Tra gli espedienti drammatici di cui il cinema continua a usufruire fin dalle sue origini, figura sicuramente quello della vita segreta: un protagonista che parrebbe condurre un'esistenza normalissima, nascondendo però un alter-ego

Brokeback Mountain

Tra gli espedienti drammatici di cui il cinema continua a usufruire fin dalle sue origini, figura sicuramente quello della vita segreta: un protagonista che parrebbe condurre un'esistenza normalissima, nascondendo però un alter-ego. Ecco alcuni ottimi titoli di questi ultimi anni.

Imperdibile, ad esempio, è Brokeback Mountain di Ang Lee, tra i queer movie più celebrati della storia del cinema: al centro della narrazione, due cowboy (Heath Ledger e Jake Gyllenhaal) sposati e pure con figli, ma in verità immersi in una liaison omosessuale che porterà alla distruzione delle rispettive famiglie.
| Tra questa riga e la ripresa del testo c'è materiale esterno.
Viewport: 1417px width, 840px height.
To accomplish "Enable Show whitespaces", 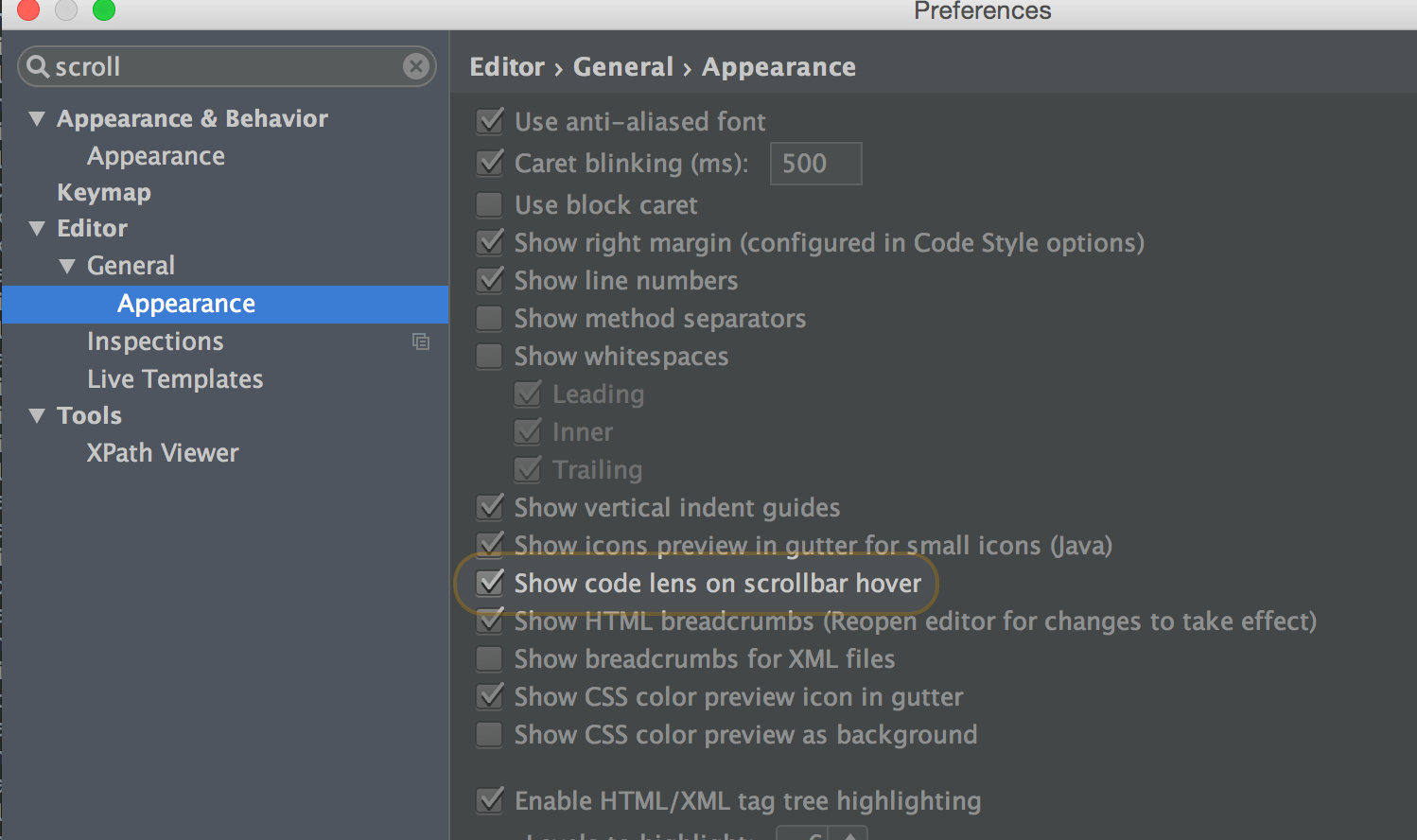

Il risultato, oltre a un mare tempestoso di emozioni, comprende 3 Oscar (tra cui Miglior Regia), il Leone d'oro veneziano, 4 Golden Globe, e la lode generale della critica internazionale. 

Rimanendo in territorio veneziano, ecco poi Il segreto di Vera Drake, Leone d'oro nel 2004. L'approccio del cineasta britannico Mike Leigh è sempre rigoroso e carico di dramma, ma l'anima della pellicola – che racconta di una signora che aiuta segretamente delle giovani donzelle ad abortire – è anche e soprattutto Imelda Staunton, intensissima mentre buca lo schermo col suo sguardo denso di trascinante forza espressiva.

Non male nemmeno Confessioni di una mente pericolosa, esordio alla regia di George Clooney, che per l'occasione è stato affiancato niente di meno che dal geniale sceneggiatore Charlie Kaufman. Passato un po' inosservato fra le platee più commerciali, il film è comunque riuscito a conquistare diversi riconoscimenti internazionali ed elogi, merito anche di un protagonista come Sam Rockwell, qui nel ruolo di un produttore televisivo in verità assassino della CIA.

[Leggi anche: Annie Proulx: "Vorrei non aver mai scritto Brokeback Mountain. Molti non l'hanno capito"]

Infine, cambiando continente e volgendo i nostri occhi verso l'Asia, non perdetevi assolutamente il capolavoro The World of Kanako di Tetsuya Nakashima, delirantissima indagine sulla vita segreta di una teenager. La lisergia è perennemente al massimo dell'evocazione, e il trip in acido ha il medesimo sapore di una caramella gommosa dal retrogusto velenoso: impossibile uscirne integri, ma vi assicuriamo che ne vale la pena!